五輪期間中のサイバー攻撃の可能性(転載)


 五輪期間中のサイバー攻撃の可能性

現在、コロナ禍の影響でテレワークを含め自宅で過ごす機会が増え、非常事態宣言下の東京オリンピック・パラリンピックが開催され、期間中はさらに多くの人たちがネットにアクセスすることになろう。

ほぼ無観客でのオリンピック開催であることから、オリンピック・パラリンピック観戦視聴媒体はテレビ、ラジオ、インターネット中継となる。ライブでの視聴に加え、試合の動画配信、再視聴などを勧誘するURLにも要注意だ。

また、オリンピック期間中、開催後は関連グッズのオンラインショッピングも見込まれる。くれぐれもネット上の被害に遭わないよう各個人で意識してほしい。

2021年7月22日、オリンピック・パラリンピックのチケット購入者、ボランティアポータルを利用した人たちのログインIDとパスワードがインターネット上に流出したと、政府関係者が発表した。彼らのユーザー名とパスワードは、パソコンやスマートフォンへの不正アクセスによって盗まれた可能性が高く、個人情報を公開しているウェブサイトに掲載されていた。

これらが使用された場合、紐付けされている購入者やボランティアの氏名、住所をはじめ、登録銀行口座など、より多くの個人情報にアクセスできる可能性が高い。

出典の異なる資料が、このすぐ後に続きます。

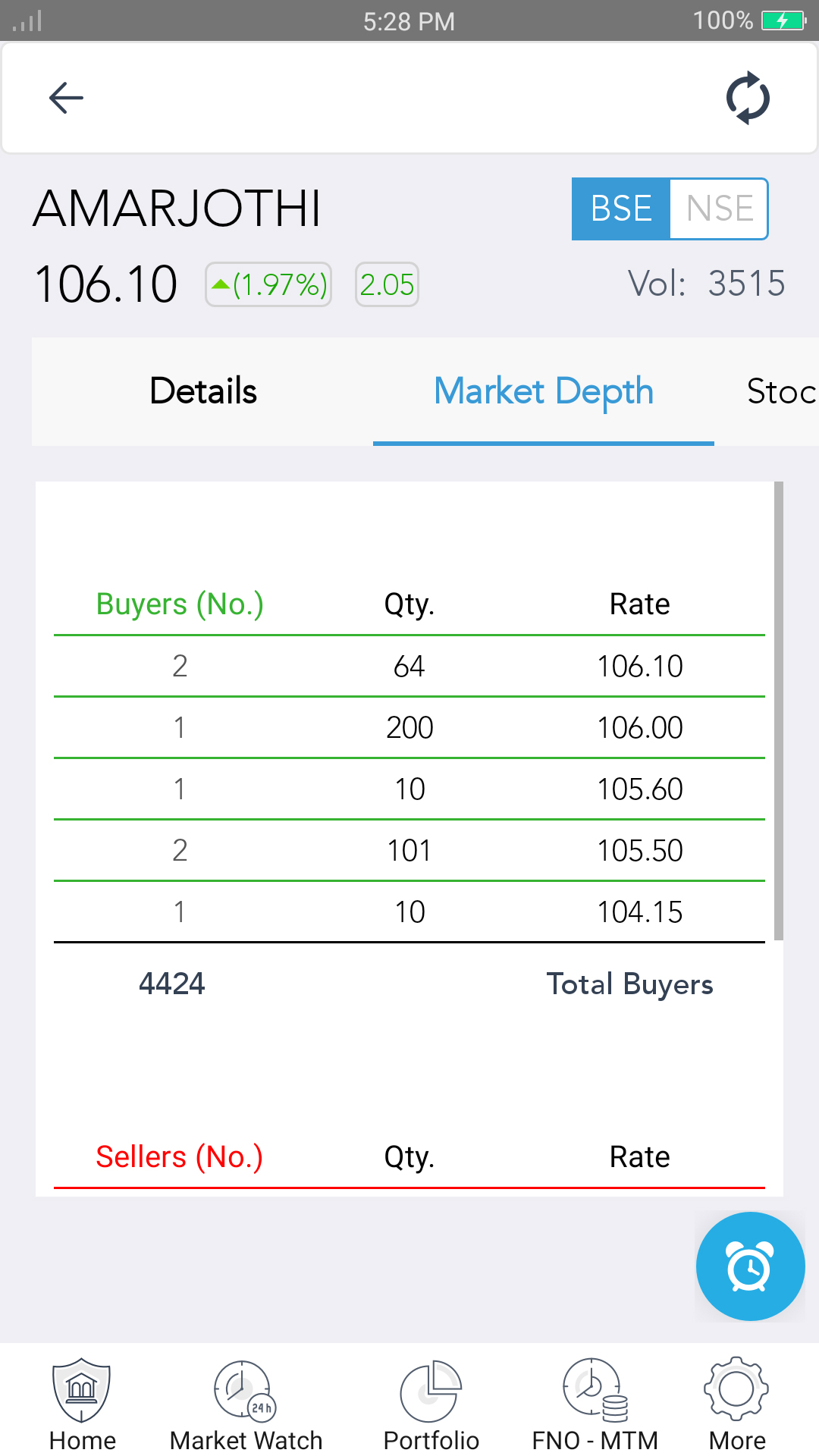
Task: Select buyer row with rate 105.50
Action: pyautogui.click(x=410, y=850)

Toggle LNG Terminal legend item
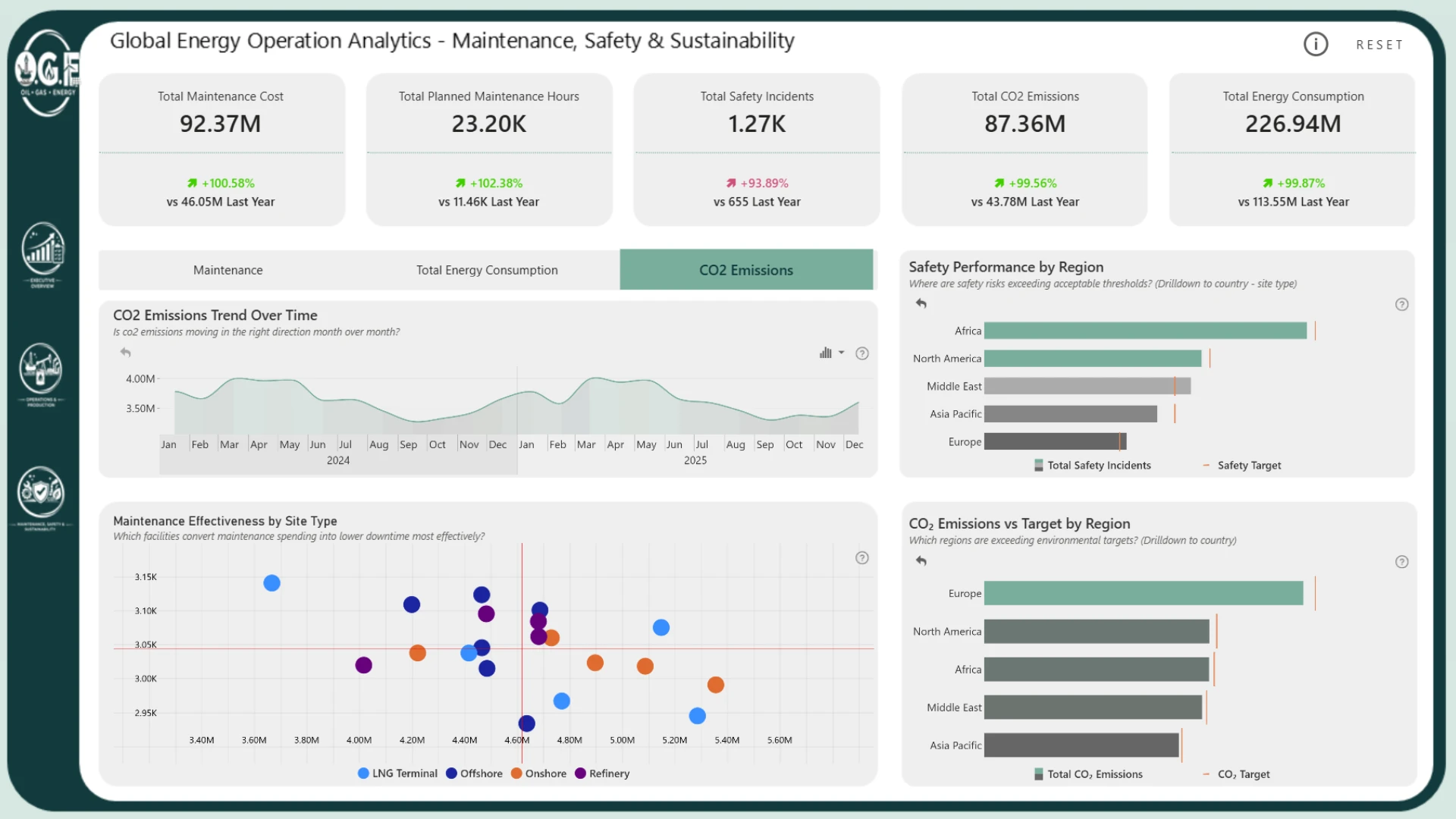coord(397,774)

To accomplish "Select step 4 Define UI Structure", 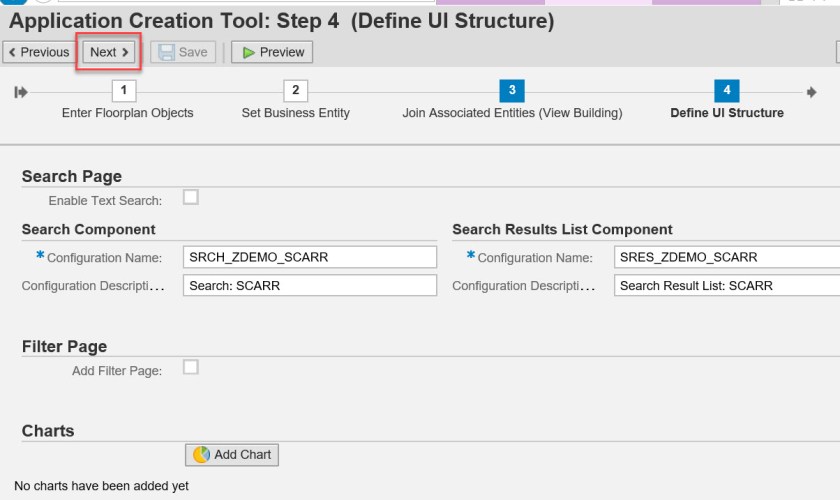I will 726,91.
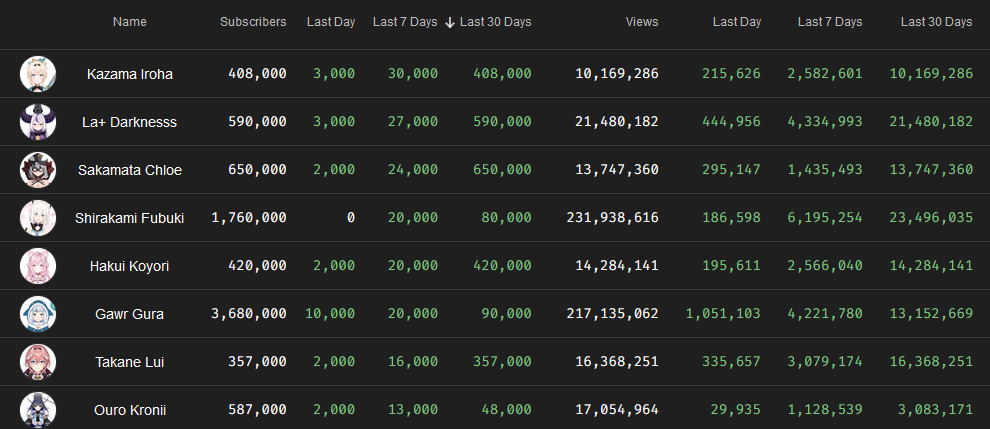
Task: Open Kazama Iroha's avatar icon
Action: pyautogui.click(x=38, y=74)
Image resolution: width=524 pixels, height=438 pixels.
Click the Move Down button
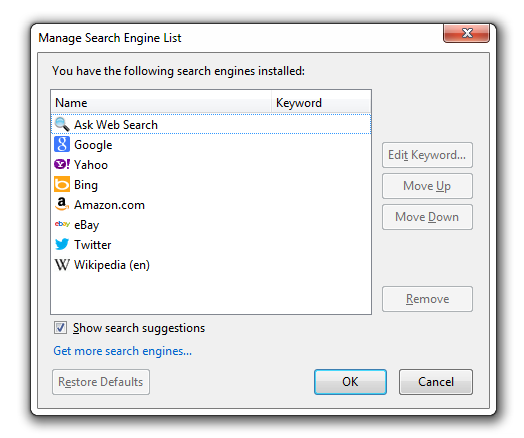[x=427, y=217]
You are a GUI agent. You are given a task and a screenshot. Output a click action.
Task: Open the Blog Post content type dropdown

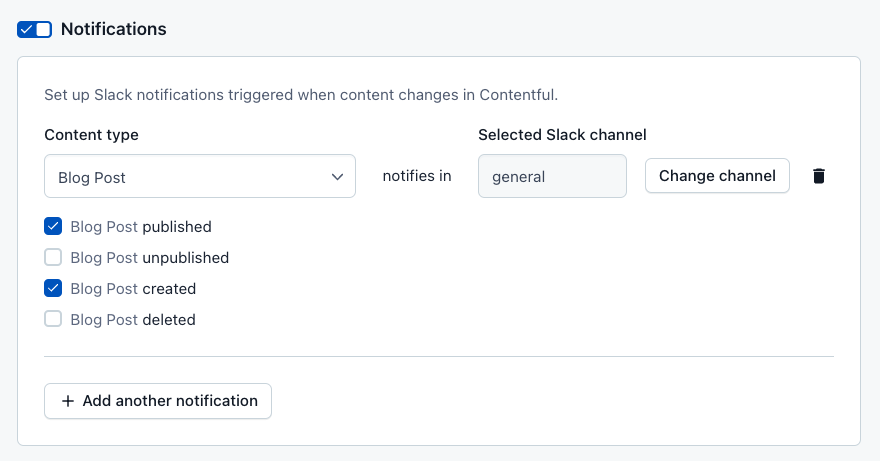(200, 177)
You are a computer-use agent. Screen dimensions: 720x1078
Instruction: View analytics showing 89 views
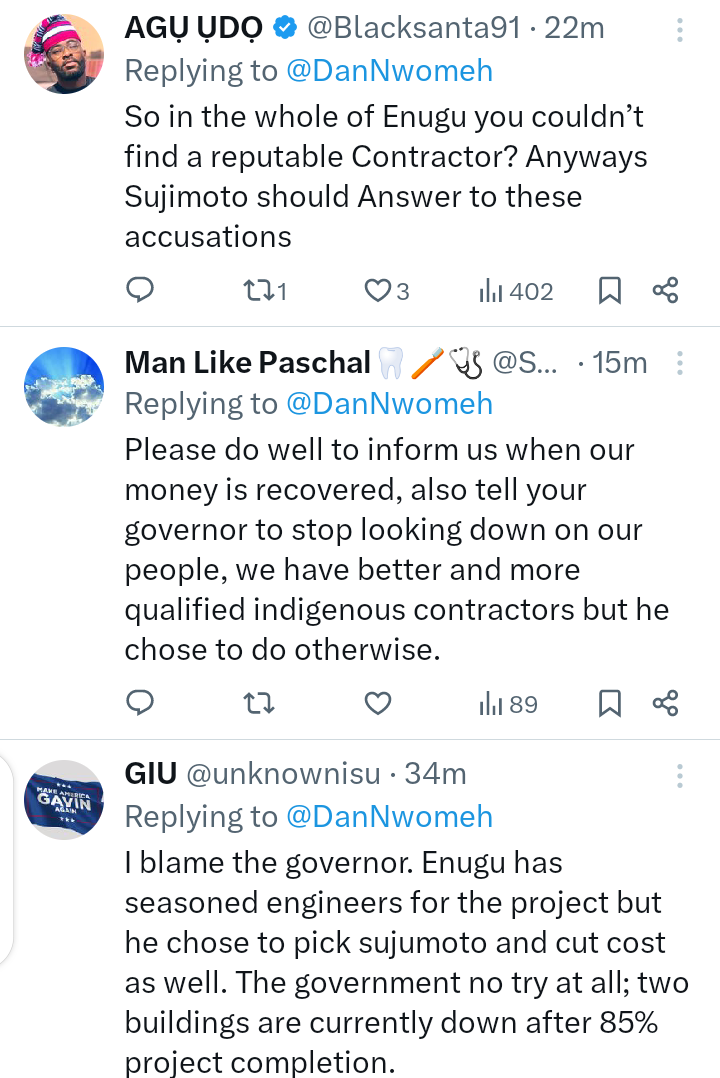508,704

最近は郵便物や宅急便の置き配サービスに便乗し、宅配不在連絡の偽ショートメッセージと共に、記載されているURLをクリックすると相手方にアカウント情報を抜き取るケースが多発している(この春は特に各通信企業の携帯電話の価格競争で、攻撃側がその事情に便乗して、宅配の不在連絡のメッセージを開けさせ、NTTドコモのアカウントを乗っ取り、ショッピング被害に繋がった事例は記憶に新しい)。

攻撃者に高額の買い物を許すことになり、貯めていたポイントも抜き取られてしまう。いったん(注文していないはずの)荷物が配達されてしまうと買い物が成立してしまい、返金は困難だ。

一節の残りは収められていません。